Document segment:
-- Opening Marker --

I feel certain that many people younger than we are have no clue what the F-word talk even means.
Yes, southerners do have lots of creative cuss words. I had never thought of it but you are right. And there are also degrees.
I hope you aren’t going to blame all that potty mouth on poor Mr. Censored! I would put either of us up against him any day of the week. I blame my brothers, son, husband, father….anyone I can. 😉
@cargosquid
Anyone care to clarify those last abbreviations?
M-h, no, I can’t blame Mr. Censored for most of them. I picked up a few from my father and then my friends and I got together to add to the list. I can even surprise Mr. Censored occasionally with a new word I’ve learn. Ain’t the internet grand!
Pinko, we need a humorous poem about Veep Joe’s propensity for verbal gaffes. He would probably get a chuckle out of it….or maybe not. You got anything Vachel Lindsayesque?
Indeed it is, Censored. Same here. Of course, by now everyone knows the one I didn’t know. sigh….
Pinko, hup to it. We are counting on you, girlfriend!
There once was a guy named Joe….
Pinko,
Fu… ed Up Beyond All Relief
Bend Over Here It Comes Again
Bad A .. MotherF……er
There Ain’t No Such Thing As A Free Lunch (courtesy of Robert Heinlein’s The Moon is a Harsh Mistress)
Situation Normal, All Fouled Up….except the word used isn’t usually …fouled.
Bohica, Snafu, and Fubar are used as words. All else is usually the phonetic alphabet.
BAMF is a new one to me. Guess its used as a noun.
CF = Charlie Foxtrot = Cluster F..k
Using the phonetic alphabet is always a safe way to used the abbreviations.
Whiskey Tango Foxtrot, over?
It’s a Charlie Foxtrot, get the tow truck.
You know how expensive that is, BOHICA!
Yep. Its FUBAR. But its SNAFU. What can ya do?
(This was a real conversation that I had in Kuwait.)
And SNAFU and FUBAR both were used during WWII according to my mother, who included them in her memoirs. MY mother actually said what they meant too. I was sort of proud of the old girl.
I expect a couple others were of that vintage also. I had never heard Bohica.
Then there are education words: POS, CF (universal it seems) and PITA.
And a big thank you to our translator. 🙂
Now Pinko, where is that poem?
And which kids are over in the corner talking trash? Why its Pinko, Cargo and Moon. Anyone else lurking?
Pinko, Cargo, and Moon — up there in the treehouse, just a cussin’ and gaspin’, and wide-eyed and laughin’ to beat the band, hopin’ Mama doesn’t hear it and cut a switch from the apple tree.
Wolverine, my mother swung a wicked forsythia switch. That was her outdoor weapon of choice. Her inside weapon of choice was either a yardstick or a fly swatter, depending on what was closer. When we complained that there were probably dead fly guts on the swatter she said “oh well…don’t do anything to get hit and it won’t be your problem.”
She always prided herself on the fact that she never read Dr. Spock and that she had raised us like puppies. By the time she discovered Dr. Spocks, she said the deed was done.
The only time I ever got in trouble for cussing…and there should have been many times…..someone told me in 7th grade that SOB meant Some One Blond. I had to come home and try it out on my little brother who was a little bit blonde. My parents heard me and asked me what I thought I was doing. I told them that. They flew up out of their chairs and ushered me off for some dastardly punishment because they thought I had lied. They never did believe me. But I swear to this day that is what the kid told me. I think they were angrier over my stupidity than the words.

-- Closing Marker --

Provided material:
-- Opening Marker --

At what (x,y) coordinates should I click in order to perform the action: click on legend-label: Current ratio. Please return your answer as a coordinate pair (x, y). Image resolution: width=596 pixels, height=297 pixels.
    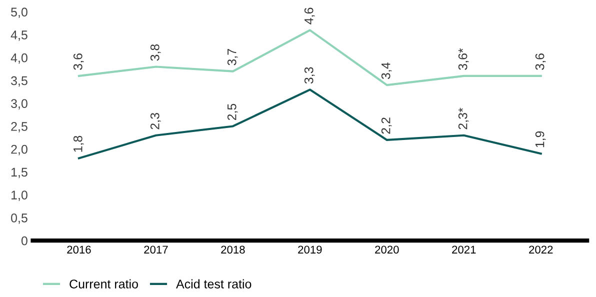
    Looking at the image, I should click on (104, 284).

-- Closing Marker --

Questions to answer:
1 - Print the comment thread word for word from "M-h, no, I can’t" to "anything Vachel Lindsayesque?".
2 - In the comment thread, what did someone in 7th grade claim SOB meant?

Exercise solutions:
1 -
M-h, no, I can’t blame Mr. Censored for most of them. I picked up a few from my father and then my friends and I got together to add to the list. I can even surprise Mr. Censored occasionally with a new word I’ve learn. Ain’t the internet grand!
Pinko, we need a humorous poem about Veep Joe’s propensity for verbal gaffes. He would probably get a chuckle out of it….or maybe not. You got anything Vachel Lindsayesque?

2 - Some One Blond